I will not be sharing the details of my story here. What matters is this: I understand, from the inside, what it feels like to live in a body that has been keeping you safe for so long that it has forgotten how to feel alive. I know the numbness. I know the hypervigilance. I know what it is to look composed and successful on the outside while something deeper inside you is still bracing.
For a long time, I believed that was simply who I was. That the disconnection, the over-functioning, the difficulty receiving — all of it was personality, not pattern. That there was nothing more I could do about it.
I was wrong.
Somatic therapy returned me to myself. A bottom-up, body-led approach that finally met the imprints where they actually lived — in the nervous system, in the tissue, in the responses laid down long before I had language for any of them. What returned was capacity I had not felt in years: clarity, steadiness, pleasure, vitality, real presence in my own life.
I am telling you this because the women I work with are powerful. They are thriving in the eyes of the world. They have built beautiful, meaningful lives. And they have arrived at the quiet, honest place where they know that something older — something the body has been carrying — is still in the way of the fullness they sense is possible for them.
You can heal. You can feel alive in your body again. You can live a life that feels exciting to live inside of. This is not a hope I am borrowing from books. It is a truth I have lived, and one I have now had the privilege of walking alongside many other women into.
After forty, there is a way to honour what your body has been holding, restore what trauma has interrupted, and meet the next season of your life as the woman you have always, underneath it all, been.
Charlene
Why I Do This Work
I do this work because I have lived it. As a survivor of sexual trauma, I know intimately what it is to walk through the world in a body that has been violated, and to be expected to keep functioning as though nothing happened. I know the silence, the self-blame, the years of trying to think my way out of something that was never living in the mind to begin with.
I also know what it is to be a woman shaped by the larger conditions women are asked to survive — patriarchy, capitalism, and the internalised misogyny that takes root in us long before we have words for any of it. The constant performance. The relentless productivity. The pressure to be palatable, useful, desired but not too desiring. The quiet message, repeated in a thousand ways, that your worth is conditional and your body is not entirely your own.
These are not personal failings. They are inheritances. They live in the nervous system as hypervigilance, as numbness, as disconnection from pleasure, as difficulty receiving, as a fawning over other people's comfort at the cost of your own truth. They are the residue of being a woman in a world that was not built to honour the body, the feminine, or the wisdom we carry.

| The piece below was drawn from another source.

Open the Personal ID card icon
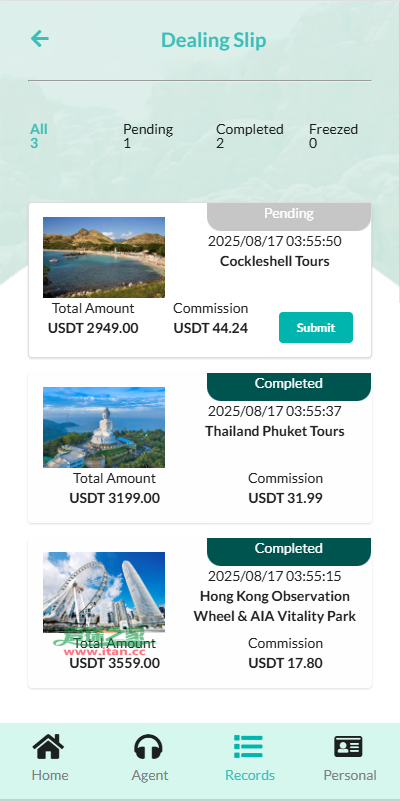(x=349, y=747)
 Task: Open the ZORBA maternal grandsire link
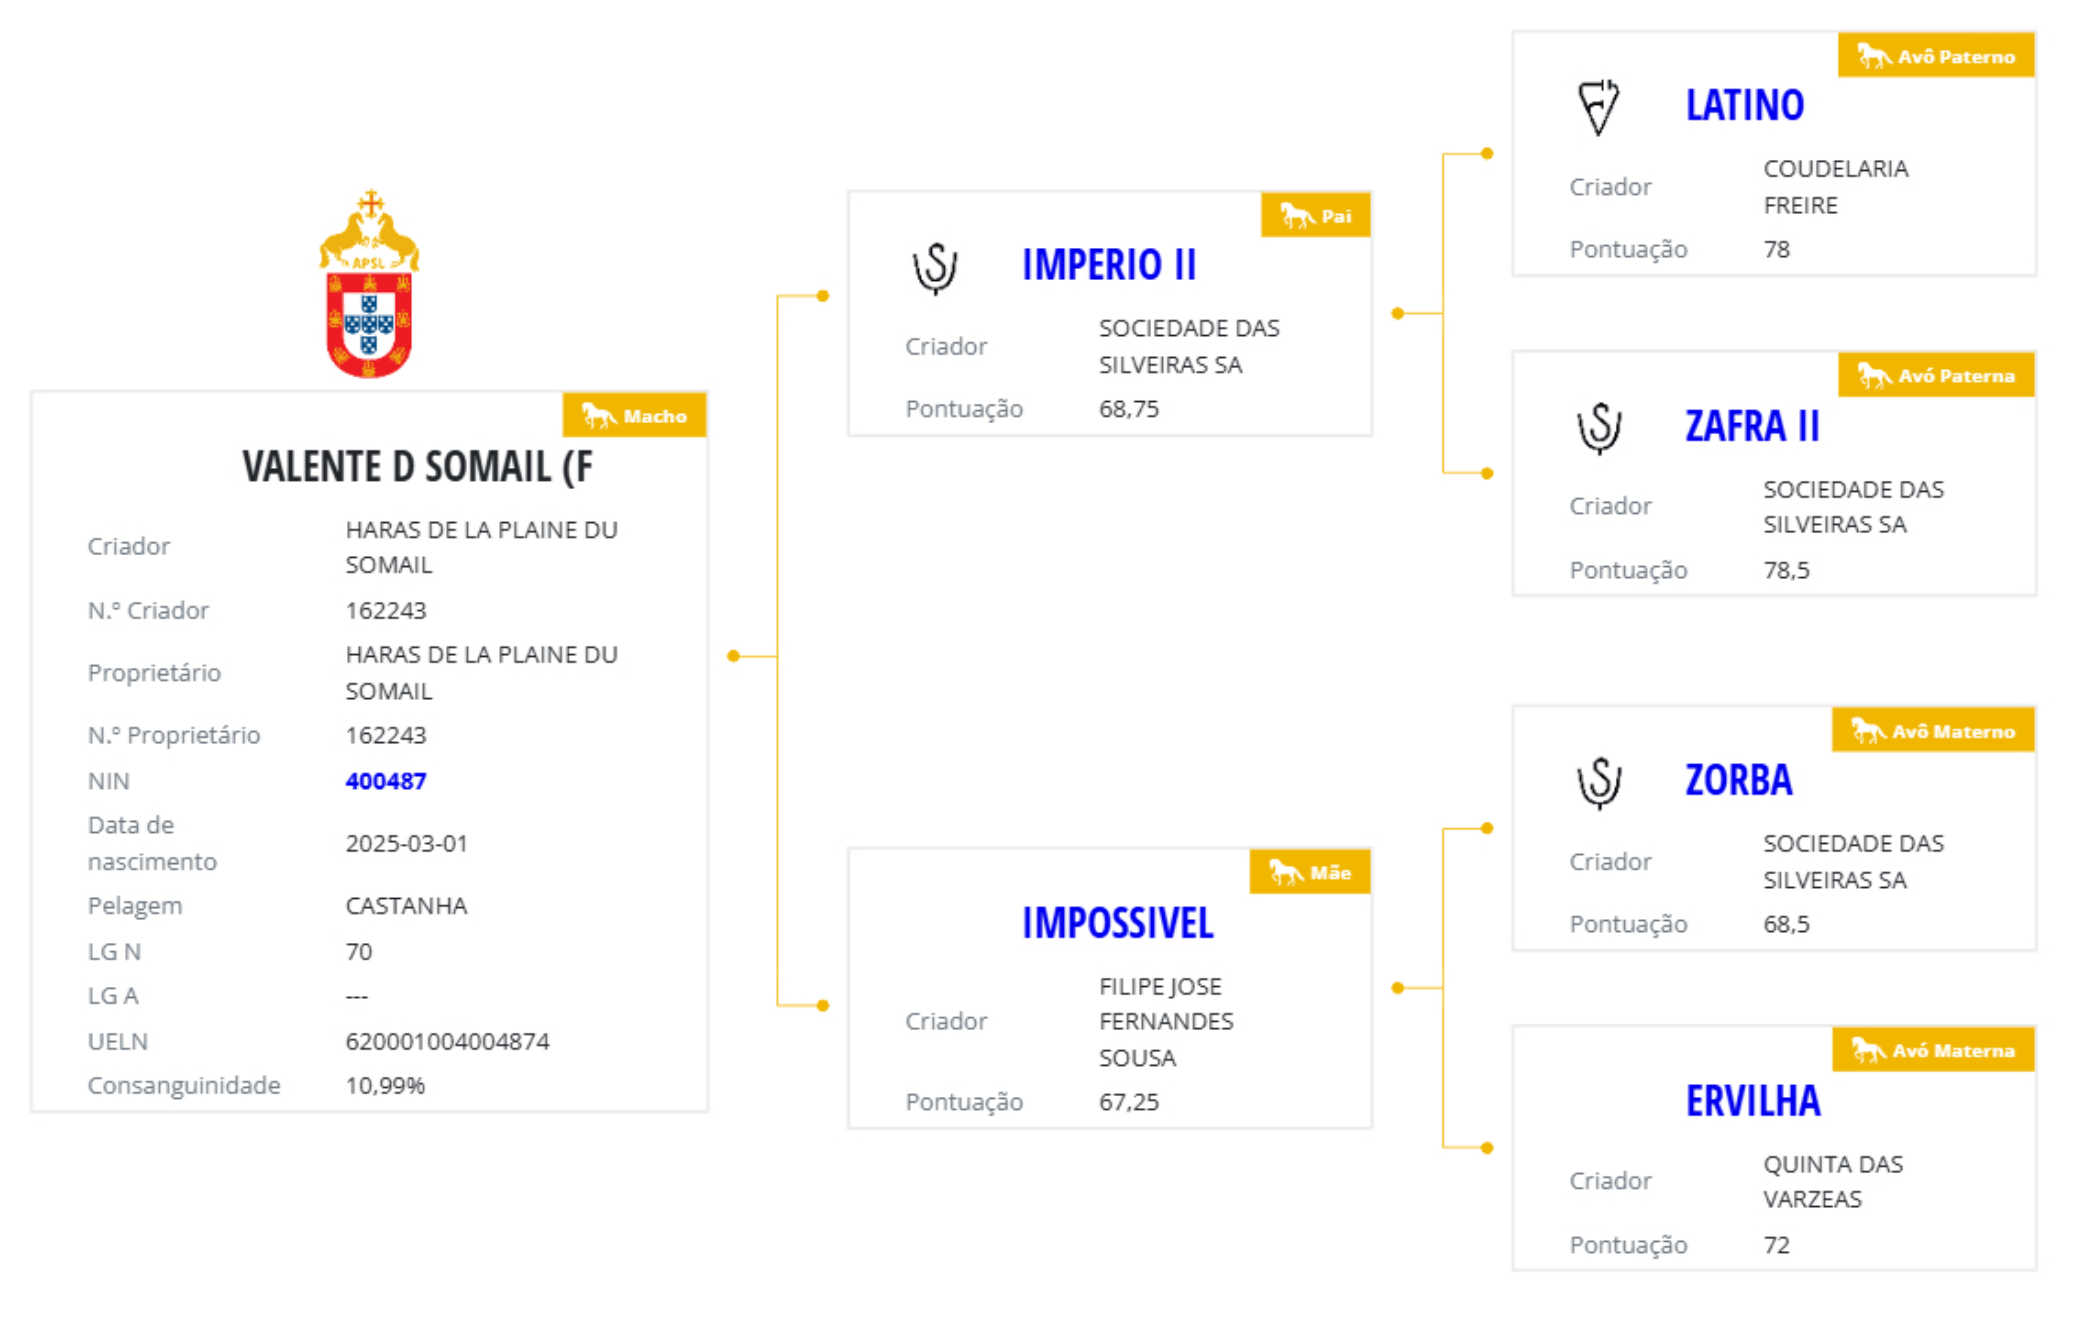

Somatic therapy returned me to myself. It met what had happened to me where it actually lived — in the tissue, the breath, the nervous system. It gave me back my body, my pleasure, my voice, and my sense of being entirely my own.
This is the work I hold for other women now. Body-based, trauma-informed, devoted to the truth that a woman's body is intelligent, sacred, and the ground of her power. We are not here to optimise you. We are here to bring you home.